■ Goal of the exercise ■
Can you repeat, word for word, the lines from the very first one through the line containing "click(x=921, y=22)", with both ends included?
————
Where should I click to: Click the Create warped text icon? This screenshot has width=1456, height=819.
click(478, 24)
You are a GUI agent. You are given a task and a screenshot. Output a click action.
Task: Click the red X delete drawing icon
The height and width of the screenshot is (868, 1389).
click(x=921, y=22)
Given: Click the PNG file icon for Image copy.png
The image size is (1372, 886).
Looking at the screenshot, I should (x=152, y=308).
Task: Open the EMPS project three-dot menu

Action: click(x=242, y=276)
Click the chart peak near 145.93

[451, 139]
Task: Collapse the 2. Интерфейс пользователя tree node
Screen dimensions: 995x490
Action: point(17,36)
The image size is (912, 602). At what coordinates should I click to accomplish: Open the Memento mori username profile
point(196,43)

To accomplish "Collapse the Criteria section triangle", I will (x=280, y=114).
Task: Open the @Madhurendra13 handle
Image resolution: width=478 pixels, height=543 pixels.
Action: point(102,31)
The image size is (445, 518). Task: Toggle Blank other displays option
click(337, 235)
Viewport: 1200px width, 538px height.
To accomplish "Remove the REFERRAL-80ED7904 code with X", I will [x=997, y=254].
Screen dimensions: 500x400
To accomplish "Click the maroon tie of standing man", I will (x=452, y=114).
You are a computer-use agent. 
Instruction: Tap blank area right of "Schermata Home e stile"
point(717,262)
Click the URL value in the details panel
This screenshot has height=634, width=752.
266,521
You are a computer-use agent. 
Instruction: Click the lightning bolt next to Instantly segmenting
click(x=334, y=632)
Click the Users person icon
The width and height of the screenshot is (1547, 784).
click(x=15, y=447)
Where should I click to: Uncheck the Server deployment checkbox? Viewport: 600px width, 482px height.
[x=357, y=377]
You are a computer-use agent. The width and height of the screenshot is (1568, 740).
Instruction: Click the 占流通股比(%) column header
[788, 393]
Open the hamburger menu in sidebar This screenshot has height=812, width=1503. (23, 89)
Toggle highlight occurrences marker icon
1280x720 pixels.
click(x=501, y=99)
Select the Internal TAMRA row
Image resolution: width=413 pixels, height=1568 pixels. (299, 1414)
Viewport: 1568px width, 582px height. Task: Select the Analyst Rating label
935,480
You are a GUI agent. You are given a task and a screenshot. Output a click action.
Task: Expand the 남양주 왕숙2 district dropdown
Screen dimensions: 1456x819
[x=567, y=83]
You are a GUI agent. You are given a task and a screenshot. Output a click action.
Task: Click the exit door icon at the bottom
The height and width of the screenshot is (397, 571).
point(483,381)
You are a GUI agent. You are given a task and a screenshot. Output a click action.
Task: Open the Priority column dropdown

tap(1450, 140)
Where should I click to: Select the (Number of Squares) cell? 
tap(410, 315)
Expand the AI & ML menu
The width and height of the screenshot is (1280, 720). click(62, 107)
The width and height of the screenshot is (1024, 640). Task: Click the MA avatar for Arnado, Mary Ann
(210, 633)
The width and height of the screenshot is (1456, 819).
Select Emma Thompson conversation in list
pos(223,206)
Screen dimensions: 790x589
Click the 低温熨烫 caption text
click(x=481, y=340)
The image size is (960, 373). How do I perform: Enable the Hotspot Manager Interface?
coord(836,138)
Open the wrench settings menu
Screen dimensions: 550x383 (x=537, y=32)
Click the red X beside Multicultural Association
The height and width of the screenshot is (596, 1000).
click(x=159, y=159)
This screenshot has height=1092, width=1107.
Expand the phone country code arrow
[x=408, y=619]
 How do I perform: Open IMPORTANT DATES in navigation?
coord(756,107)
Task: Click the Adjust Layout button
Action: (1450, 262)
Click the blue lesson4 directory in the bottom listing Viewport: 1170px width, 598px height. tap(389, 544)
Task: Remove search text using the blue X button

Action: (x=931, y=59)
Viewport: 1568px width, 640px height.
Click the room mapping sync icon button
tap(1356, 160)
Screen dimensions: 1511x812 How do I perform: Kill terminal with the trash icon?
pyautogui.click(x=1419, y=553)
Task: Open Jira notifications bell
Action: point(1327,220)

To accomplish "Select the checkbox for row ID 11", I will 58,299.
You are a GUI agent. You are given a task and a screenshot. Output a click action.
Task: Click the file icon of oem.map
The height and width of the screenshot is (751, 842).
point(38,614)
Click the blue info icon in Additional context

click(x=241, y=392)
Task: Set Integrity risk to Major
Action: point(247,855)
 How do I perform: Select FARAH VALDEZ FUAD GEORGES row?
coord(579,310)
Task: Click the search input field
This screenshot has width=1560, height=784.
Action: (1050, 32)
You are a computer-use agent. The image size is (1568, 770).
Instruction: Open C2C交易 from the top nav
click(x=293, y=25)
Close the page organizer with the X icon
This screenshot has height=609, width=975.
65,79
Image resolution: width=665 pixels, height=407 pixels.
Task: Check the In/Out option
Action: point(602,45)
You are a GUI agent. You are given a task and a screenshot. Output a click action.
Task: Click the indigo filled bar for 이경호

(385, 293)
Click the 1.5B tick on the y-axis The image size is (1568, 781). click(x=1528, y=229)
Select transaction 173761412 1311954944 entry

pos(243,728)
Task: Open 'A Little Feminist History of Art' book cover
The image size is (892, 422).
————
■ Exercise output ■
Where should I click to: Click the Create warped text icon? This screenshot has width=1456, height=819.
click(478, 24)
You are a GUI agent. You are given a task and a screenshot. Output a click action.
Task: Click the red X delete drawing icon
The height and width of the screenshot is (868, 1389).
click(x=921, y=22)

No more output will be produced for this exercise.